Along with being the most rapidly available version for investors to copy in 2026, the fourth-quarter (Q4) 2025 Berkshire Hathaway (NYSE: BRK.A, BRK.B) portfolio was significant for being the last balance of the portfolio while Warren Buffett was still CEO.
At the time – relevant for December 31 but also January 1 given the market is closed on New Year’s Day – just three companies accounted for more than 50% of the total value of the holdings.
How top 3 Berkshire Hathaway stocks performed in 2026
Apple (NASDAQ: AAPL) represented the biggest position at $62 billion – 23%. At the start of the year, AAPL shares were changing hands at $271.86, while, at press time, they are trading at $283.78. Thus, a $1,000 Apple stock investment made at the start of the year would have risen 4.38% to $1,043.80 for a profit of $43.80.

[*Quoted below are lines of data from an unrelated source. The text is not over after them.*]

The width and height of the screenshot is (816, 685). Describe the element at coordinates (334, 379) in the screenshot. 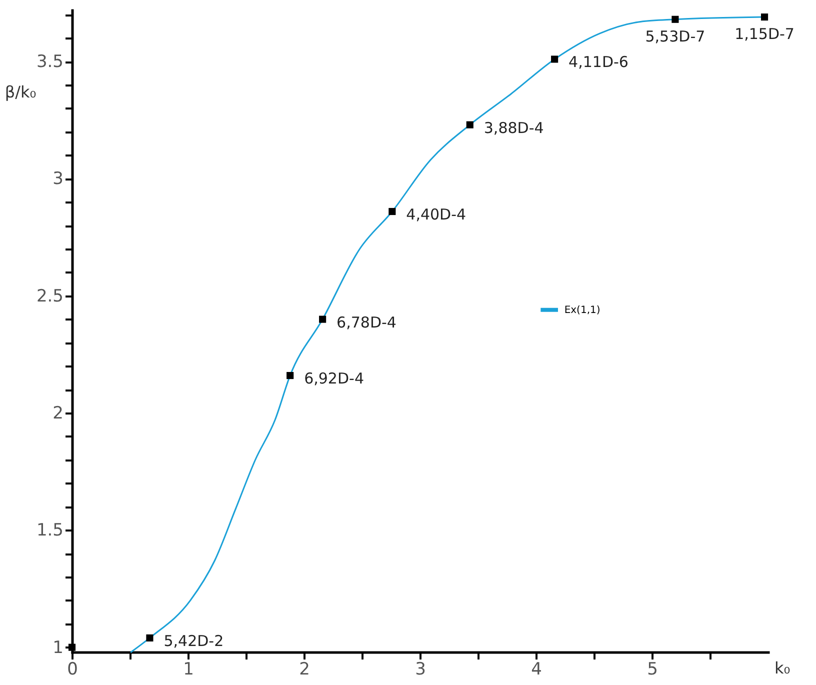

I see `annotation: 6,92D-4` at that location.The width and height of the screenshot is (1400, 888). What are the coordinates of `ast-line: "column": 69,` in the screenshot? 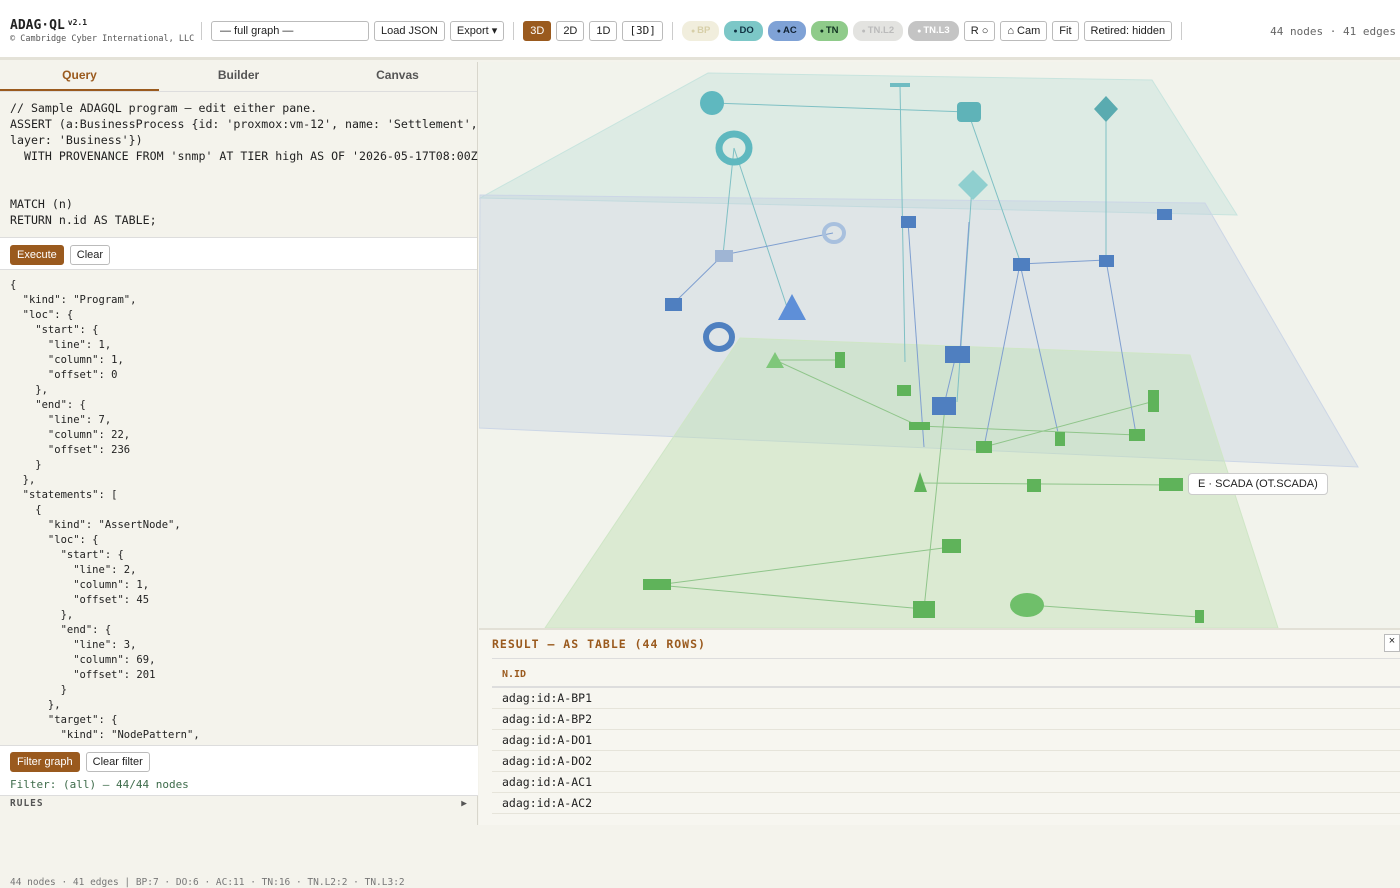 It's located at (83, 660).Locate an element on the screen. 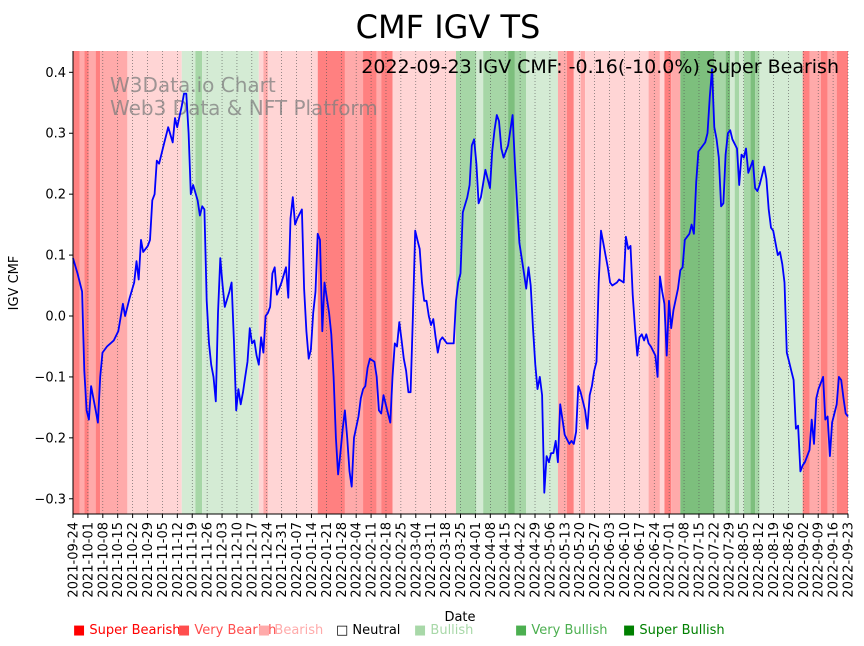  x-tick-label-0: 2021-09-24 is located at coordinates (74, 560).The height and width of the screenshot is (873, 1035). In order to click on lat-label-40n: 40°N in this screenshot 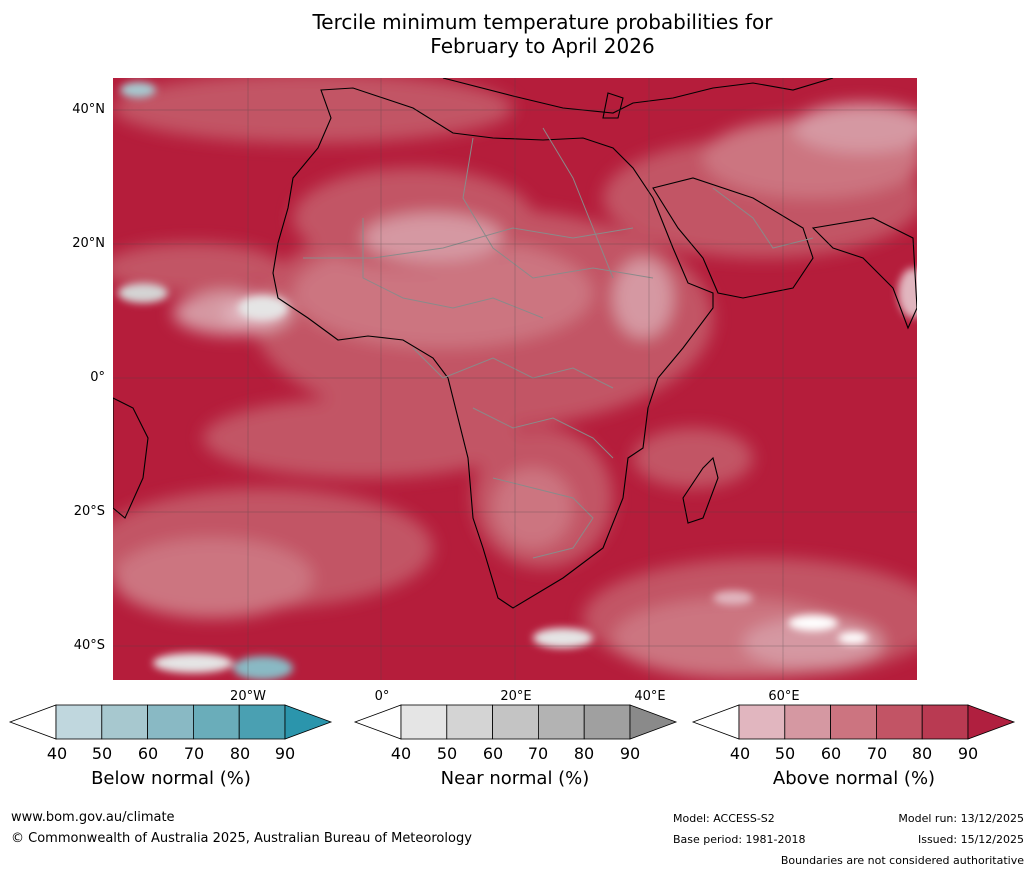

American Express (NYSE: AXP) – 21% of the portfolio at $56 billion – ended 2025 changing hands at $369.95 and has fallen 8% to $340.36 by press time on June 29. A $1,000 investment in AXP shares would have, therefore, resulted in a position worth $920: a loss of $80.

Finally, Bank of America (NYSE: BAC) represented a significantly smaller part of the holdings at 10% – $28.5 billion – and was priced at $55 at the time of the 13-F filing. At press time on June 29, BAC shares are at $57.88, meaning a $1,000 investment would have risen 5.24% to $1,052.40 for $52.40 in profits.

$1,000 invested in Warren Buffett portfolio at the start of 2026 is now worth
Elsewhere, an investor seeking to divide the total $1,000 investment to match the overall balance between the top 3 stocks in Warren Buffett’s last portfolio as CEO of Berkshire Hathaway would have purchased $425.90 of AAPL stock, $388.90 of AXP shares, and $185.20 of BAC equity.
Given the performance of the three companies in 2026, such an approach would have led to a $2.75 loss and a position worth $997.25.
Berkshire Hathaway stock price performance in 2026
Regardless of the performance of the top three Berkshire Hathaway holdings at the very start of the calendar year, BRK.B equity itself has been suffering from a subpar 2026 during its first half (H1).
Specifically, Berkshire stock fell 0.79% to its press-time price of $498.66 year-to-date (YTD) while the benchmark S&P 500 index rallied 7.43%.

Though some have linked the underperformance to Warren Buffett’s decision to step down as CEO on January 1, the company has been lagging relative to the market for years, likely due to refraining from making significant investments under the conditions prevailing in the post-COVID era.